At this month's meeting, a so-called mechanical update of the September forecast was conducted, indicating that the inflation rate will return to the sustainable 2% target by the second quarter of 2025 at the latest.
The market may interpret the abandonment of restrictive guidance as a signal for further rate cuts. Lagarde herself referred to this phrase as "magical language" and stated that even minor changes would be closely watched by observers.
The debate also revolves around the majority of officials' views on the neutral interest rate — an uncertain level of interest rates that neither suppresses nor stimulates growth.
While some policymakers are still reluctant to discuss this issue publicly, others have become more outspoken. Portugal's Centeno stated that he believes this rate is "at 2% or slightly below 2%," while Bank of Finland Governor Olli Rehn estimates that this rate will be between 2.2% and 2.8%.
Discussions on wording may also involve the "meeting by meeting" approach, with some policymakers fearing that it might wrongly imply that the ECB does not know where it is heading, while others remain satisfied with this term.
Quantitative tightening could also become a focus of debate in the Governing Council.
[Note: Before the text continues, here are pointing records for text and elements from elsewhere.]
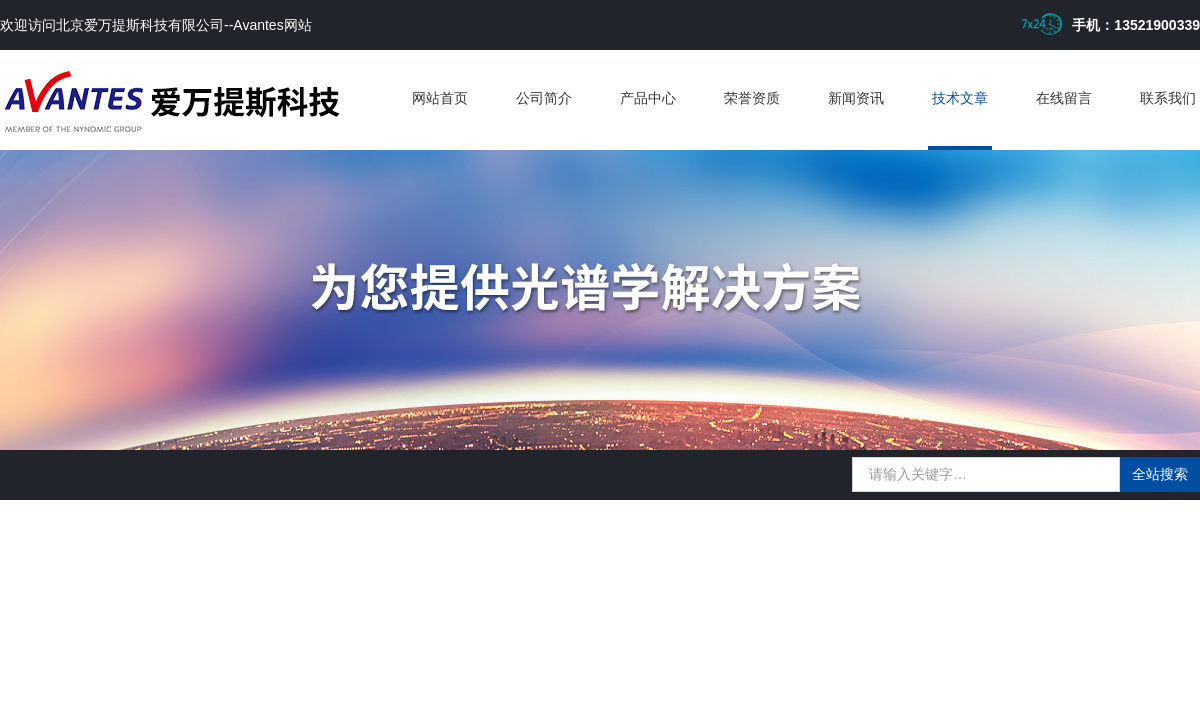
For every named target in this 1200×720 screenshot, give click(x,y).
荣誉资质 (752, 98)
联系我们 (1168, 98)
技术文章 (960, 98)
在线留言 (1064, 98)
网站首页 (440, 98)
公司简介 (544, 98)
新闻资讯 (856, 98)
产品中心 (648, 98)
The ECB has been shedding most of the bonds in its policy portfolio that are gradually maturing and plans to stop all reinvestments this year.
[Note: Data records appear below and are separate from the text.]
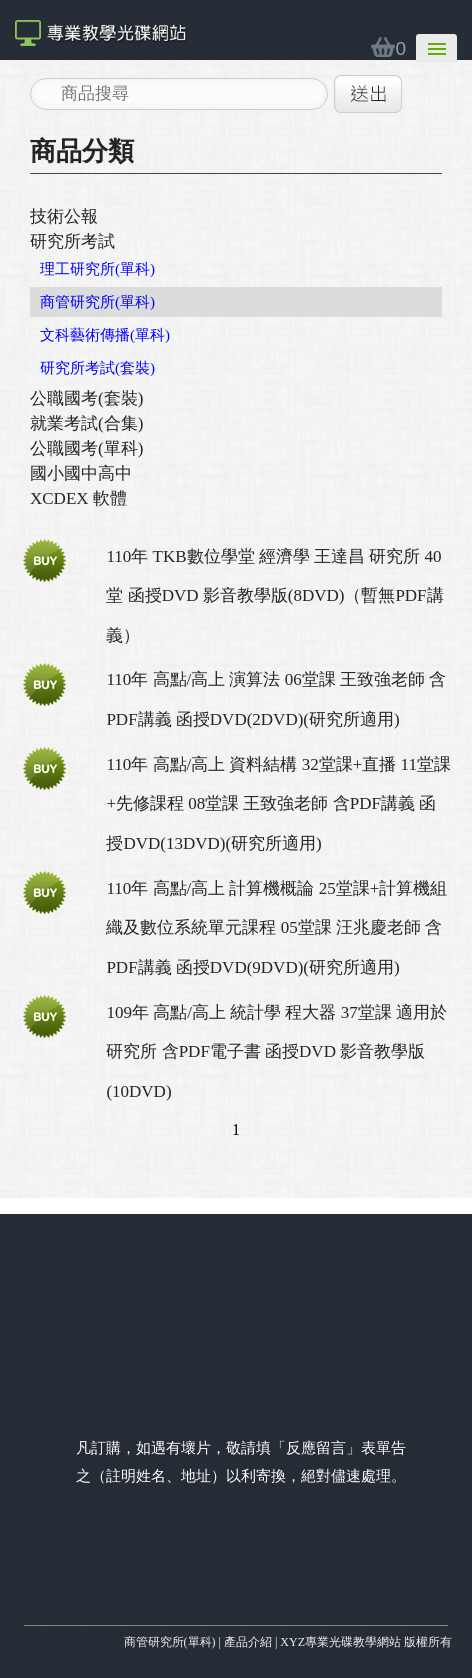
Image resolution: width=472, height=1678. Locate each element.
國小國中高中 (81, 473)
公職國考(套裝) (86, 398)
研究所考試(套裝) (97, 368)
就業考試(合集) (86, 423)
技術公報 (64, 216)
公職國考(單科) (86, 448)
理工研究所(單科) (97, 269)
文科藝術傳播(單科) (105, 335)
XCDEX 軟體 (78, 498)
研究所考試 (72, 241)
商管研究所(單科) (97, 302)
If these plans are adhered to, the central bank may soon find itself in a situation where it eases financing conditions through rate cuts while tightening them by drawing liquidity out of the market.
Those who support continuing quantitative tightening (QT) behind the scenes argue that reducing bond holdings has a minimal impact on the policy stance, and it is also done to create space for purchases in potential future crises. Meanwhile, those who scrutinize the bond market for stress points insist that interest rate decisions must compensate for any tightening that occurs, no matter how significant it is.
To some extent, it is easier to reach a consensus on how to communicate when the ECB has clear forward guidance or no guidance at all. The next phase will shift towards what Banque de France Governor François Villeroy de Galhau refers to as soft signals — leaving more room for pushes and pulls in opposite directions.During his speech in New York, he stated: "We have returned to a 'normal' inflation state, and our response mechanisms should be more 'forward-looking', with greater confidence in forecasts and less reliance on monthly preview data."